Decarbonization: Energy Efficient Coding Approaches for Reducing Global Energy Consumption
Decarbonization, a new trend that emerges in the industry to aims at preventing the increase in C02 level in the atmosphere. This goal can be satisfied from many diverse points, and each sector or technological and non-technological ones should have their own individual solutions. Before all these solutions, we need to question what are the sectors that compose the great portion of CO2 production. This question is not asked today, that is sure, nearly every year the reports are published by sector and countries. There are solutions that attempt to drive the world for reducing the CO2 production, however, a dramatic reduction should not be waited. Nevertheless, we ask the same question once again, and try to figure out the main CO2 producers from the latest report, and then attempt at comprehending what can be done as software developers to contribute CO2 reduction.
Main Contributors for CO2 Emission & Energy Usage
According to this report, the CO2 relies on the requirement of the energy need. Industry, buildings, transport and Agriculture account for the great majority of this consumption. In order to live a sustainable world, our purpose should minimize these figures.
What are the Energy Consumption Reduction or Clean Energy Production Approaches?
There are indeed two critical approaches to have an effect on the CO2 emission. The first approach could be to employ the renewable energies as much as possible along with the nuclear energy by considering the treat of the nuclear technologies. Some countries invest the renewable energy since years, e.g. Germany plans to provide its whole energy requirement from the renewable energies before 2040. The countries that invest in these technologies can profit in the long term. On the one hand they will not have an energy abundance on other countries, on the other hand CO2 emission growth will weak over time.
Another research activities on the fusion reactor, see ITER which is founded to research the unlimited energy resource, can have a dramatic effect on the world if it realizes. Even these projects have failed many times until today, they will be always available to solve the energy issue of the humanity. The most important point, unlike the existing nuclear technologies, the fusion approach is seen as clean energy resource.

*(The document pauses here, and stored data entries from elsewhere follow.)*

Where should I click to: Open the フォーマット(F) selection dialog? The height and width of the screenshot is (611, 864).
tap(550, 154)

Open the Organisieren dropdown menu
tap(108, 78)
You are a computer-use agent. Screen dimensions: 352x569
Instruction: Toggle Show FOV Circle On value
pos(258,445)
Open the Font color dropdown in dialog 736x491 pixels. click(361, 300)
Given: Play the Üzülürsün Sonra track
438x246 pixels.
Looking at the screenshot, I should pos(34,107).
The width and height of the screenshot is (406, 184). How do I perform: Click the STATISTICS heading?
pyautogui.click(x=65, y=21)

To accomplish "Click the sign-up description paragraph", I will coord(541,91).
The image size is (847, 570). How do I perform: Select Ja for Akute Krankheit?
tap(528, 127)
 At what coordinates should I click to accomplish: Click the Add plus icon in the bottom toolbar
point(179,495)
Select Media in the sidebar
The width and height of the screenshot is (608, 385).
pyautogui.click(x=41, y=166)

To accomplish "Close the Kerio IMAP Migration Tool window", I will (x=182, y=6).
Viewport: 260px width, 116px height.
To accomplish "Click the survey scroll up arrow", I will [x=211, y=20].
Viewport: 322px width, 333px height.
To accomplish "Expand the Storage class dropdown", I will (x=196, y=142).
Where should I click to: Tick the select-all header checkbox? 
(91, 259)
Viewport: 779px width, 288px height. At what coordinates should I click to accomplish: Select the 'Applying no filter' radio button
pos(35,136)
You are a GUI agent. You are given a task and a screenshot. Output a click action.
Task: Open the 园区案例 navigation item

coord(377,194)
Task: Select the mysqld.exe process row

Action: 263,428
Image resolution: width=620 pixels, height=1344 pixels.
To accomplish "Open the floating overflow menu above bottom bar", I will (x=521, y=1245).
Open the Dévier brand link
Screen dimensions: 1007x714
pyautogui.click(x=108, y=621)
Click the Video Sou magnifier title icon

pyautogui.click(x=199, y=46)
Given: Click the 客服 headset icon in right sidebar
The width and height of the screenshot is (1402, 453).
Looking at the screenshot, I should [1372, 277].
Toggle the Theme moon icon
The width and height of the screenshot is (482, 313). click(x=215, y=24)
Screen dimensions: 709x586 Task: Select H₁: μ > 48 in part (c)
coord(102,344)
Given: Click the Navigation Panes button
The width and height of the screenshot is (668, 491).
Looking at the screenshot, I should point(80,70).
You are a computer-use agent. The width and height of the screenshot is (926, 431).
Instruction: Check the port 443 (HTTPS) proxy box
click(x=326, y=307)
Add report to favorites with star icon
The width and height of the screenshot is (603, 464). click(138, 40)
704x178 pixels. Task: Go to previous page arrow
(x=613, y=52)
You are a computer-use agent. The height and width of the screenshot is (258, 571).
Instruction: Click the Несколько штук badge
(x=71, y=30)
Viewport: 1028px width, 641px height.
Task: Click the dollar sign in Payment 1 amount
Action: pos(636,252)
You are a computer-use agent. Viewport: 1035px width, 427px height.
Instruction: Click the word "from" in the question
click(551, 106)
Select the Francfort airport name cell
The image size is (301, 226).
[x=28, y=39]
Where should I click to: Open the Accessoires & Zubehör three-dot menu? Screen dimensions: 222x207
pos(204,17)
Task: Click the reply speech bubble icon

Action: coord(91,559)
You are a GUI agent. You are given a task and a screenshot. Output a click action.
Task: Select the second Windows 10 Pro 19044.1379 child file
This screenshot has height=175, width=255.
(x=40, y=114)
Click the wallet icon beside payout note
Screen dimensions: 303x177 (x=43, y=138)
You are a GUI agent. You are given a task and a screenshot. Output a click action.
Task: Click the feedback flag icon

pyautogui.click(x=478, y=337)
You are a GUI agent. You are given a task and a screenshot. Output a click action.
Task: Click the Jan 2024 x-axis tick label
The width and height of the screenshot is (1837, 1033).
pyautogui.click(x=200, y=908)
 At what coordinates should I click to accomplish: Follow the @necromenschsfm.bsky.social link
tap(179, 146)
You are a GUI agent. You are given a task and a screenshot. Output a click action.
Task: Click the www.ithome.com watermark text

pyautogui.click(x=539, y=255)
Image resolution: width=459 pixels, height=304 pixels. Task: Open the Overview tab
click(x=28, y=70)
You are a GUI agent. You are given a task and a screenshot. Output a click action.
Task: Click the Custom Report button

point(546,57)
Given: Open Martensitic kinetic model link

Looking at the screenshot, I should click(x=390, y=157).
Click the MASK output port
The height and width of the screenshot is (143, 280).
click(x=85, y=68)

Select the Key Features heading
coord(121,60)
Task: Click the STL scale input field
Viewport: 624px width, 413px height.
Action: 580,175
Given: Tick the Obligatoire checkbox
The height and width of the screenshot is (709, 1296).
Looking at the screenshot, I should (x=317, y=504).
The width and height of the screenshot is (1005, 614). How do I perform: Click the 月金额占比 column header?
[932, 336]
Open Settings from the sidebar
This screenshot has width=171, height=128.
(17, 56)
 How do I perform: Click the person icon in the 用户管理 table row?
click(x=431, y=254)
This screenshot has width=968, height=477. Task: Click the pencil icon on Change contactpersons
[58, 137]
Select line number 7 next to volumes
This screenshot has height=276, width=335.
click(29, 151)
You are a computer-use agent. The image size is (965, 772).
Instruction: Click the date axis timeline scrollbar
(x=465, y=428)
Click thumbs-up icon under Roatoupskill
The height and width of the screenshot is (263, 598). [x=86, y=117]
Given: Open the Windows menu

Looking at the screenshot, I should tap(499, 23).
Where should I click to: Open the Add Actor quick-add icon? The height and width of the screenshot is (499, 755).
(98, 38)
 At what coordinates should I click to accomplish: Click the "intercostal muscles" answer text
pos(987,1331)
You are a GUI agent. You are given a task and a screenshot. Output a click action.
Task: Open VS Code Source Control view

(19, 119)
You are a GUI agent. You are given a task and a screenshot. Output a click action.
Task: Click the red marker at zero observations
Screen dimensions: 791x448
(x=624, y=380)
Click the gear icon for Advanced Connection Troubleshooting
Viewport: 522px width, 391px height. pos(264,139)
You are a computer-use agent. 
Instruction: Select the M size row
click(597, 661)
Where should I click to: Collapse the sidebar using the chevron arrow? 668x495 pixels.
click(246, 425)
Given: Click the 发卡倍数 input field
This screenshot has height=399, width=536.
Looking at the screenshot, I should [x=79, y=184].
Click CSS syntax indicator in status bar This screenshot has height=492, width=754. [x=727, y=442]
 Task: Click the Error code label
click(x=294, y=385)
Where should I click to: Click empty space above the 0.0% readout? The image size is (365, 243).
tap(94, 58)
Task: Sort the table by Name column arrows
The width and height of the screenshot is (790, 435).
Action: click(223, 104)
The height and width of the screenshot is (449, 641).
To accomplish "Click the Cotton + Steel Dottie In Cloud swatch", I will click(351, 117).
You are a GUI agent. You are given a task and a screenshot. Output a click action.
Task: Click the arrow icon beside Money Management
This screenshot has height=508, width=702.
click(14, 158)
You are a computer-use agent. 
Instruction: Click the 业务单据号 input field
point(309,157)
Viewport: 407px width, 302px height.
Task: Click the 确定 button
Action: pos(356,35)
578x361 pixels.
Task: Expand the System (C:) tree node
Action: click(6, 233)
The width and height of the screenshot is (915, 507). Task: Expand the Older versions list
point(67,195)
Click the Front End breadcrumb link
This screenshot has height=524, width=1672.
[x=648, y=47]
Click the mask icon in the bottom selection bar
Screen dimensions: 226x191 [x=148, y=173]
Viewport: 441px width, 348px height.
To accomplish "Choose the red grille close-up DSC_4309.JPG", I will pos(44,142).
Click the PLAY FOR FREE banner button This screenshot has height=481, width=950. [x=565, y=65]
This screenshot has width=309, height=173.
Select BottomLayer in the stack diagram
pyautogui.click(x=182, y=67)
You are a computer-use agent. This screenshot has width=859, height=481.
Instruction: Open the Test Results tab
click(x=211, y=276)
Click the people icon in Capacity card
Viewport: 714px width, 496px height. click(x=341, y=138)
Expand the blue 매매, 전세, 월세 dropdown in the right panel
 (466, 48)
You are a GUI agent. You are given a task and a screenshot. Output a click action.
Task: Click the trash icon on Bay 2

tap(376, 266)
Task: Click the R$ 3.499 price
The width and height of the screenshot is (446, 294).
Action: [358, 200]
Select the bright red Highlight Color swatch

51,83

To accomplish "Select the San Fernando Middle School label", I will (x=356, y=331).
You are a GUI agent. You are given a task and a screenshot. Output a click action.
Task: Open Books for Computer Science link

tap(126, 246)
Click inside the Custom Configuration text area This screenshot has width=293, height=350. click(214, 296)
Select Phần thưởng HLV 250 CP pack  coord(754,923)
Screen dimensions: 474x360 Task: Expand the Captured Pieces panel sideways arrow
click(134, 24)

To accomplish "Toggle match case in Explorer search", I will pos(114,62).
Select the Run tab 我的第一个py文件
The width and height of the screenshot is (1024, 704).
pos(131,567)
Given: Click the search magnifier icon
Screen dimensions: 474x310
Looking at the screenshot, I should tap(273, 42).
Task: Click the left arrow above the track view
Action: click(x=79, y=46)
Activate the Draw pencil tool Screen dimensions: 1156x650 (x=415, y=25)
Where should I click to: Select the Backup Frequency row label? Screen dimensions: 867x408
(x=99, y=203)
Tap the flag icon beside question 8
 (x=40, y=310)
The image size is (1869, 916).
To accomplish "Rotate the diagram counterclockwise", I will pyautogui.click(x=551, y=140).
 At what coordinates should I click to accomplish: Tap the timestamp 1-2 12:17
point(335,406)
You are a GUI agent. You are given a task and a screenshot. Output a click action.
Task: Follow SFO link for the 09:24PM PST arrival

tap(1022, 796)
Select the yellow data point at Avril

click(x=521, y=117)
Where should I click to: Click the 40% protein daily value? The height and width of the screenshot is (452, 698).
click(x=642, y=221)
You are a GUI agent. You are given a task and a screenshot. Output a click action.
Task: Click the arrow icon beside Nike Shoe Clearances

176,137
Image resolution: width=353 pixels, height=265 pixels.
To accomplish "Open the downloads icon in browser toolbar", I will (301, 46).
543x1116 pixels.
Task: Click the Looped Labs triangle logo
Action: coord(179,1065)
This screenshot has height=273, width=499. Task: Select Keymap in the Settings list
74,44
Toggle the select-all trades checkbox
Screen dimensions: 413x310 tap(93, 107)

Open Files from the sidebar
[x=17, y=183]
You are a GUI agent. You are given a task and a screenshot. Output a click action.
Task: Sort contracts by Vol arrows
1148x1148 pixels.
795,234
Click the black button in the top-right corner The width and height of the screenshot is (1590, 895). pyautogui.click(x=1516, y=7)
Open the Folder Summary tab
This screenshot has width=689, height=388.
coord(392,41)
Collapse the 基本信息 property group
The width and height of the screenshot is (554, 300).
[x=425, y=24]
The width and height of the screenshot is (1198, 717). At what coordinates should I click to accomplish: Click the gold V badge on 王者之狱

The second approach is to decrease our energy consumption, either by reducing our needs or by optimizing our process in the different fields of our life. From the industry perspective, the mass production is a continuous process, and demands a continuous electricity. The digitalization of industry and many other fields through IoT shows us clearly what components are energy angry. In addition, the intelligent automation technologies reduce the human intervention and human related failures. By doing that, we can identify where the optimization should be mostly required. For example, if some devices consume huge energy in comparison to other devices, researchers or product developers can concentrate on either production processes or devices to create energy efficient products. With the invention of new technological devices, we may solve many problems over time, however, all these approaches may not have a huge effect overall on the energy consumption in the short term. Assuming that new products are available and consumes much less energy than the existing ones, as long as they are not affordable, industries will not be able to integrate them in their systems in a short time. For this reason, a government support is more than a requirement for the future.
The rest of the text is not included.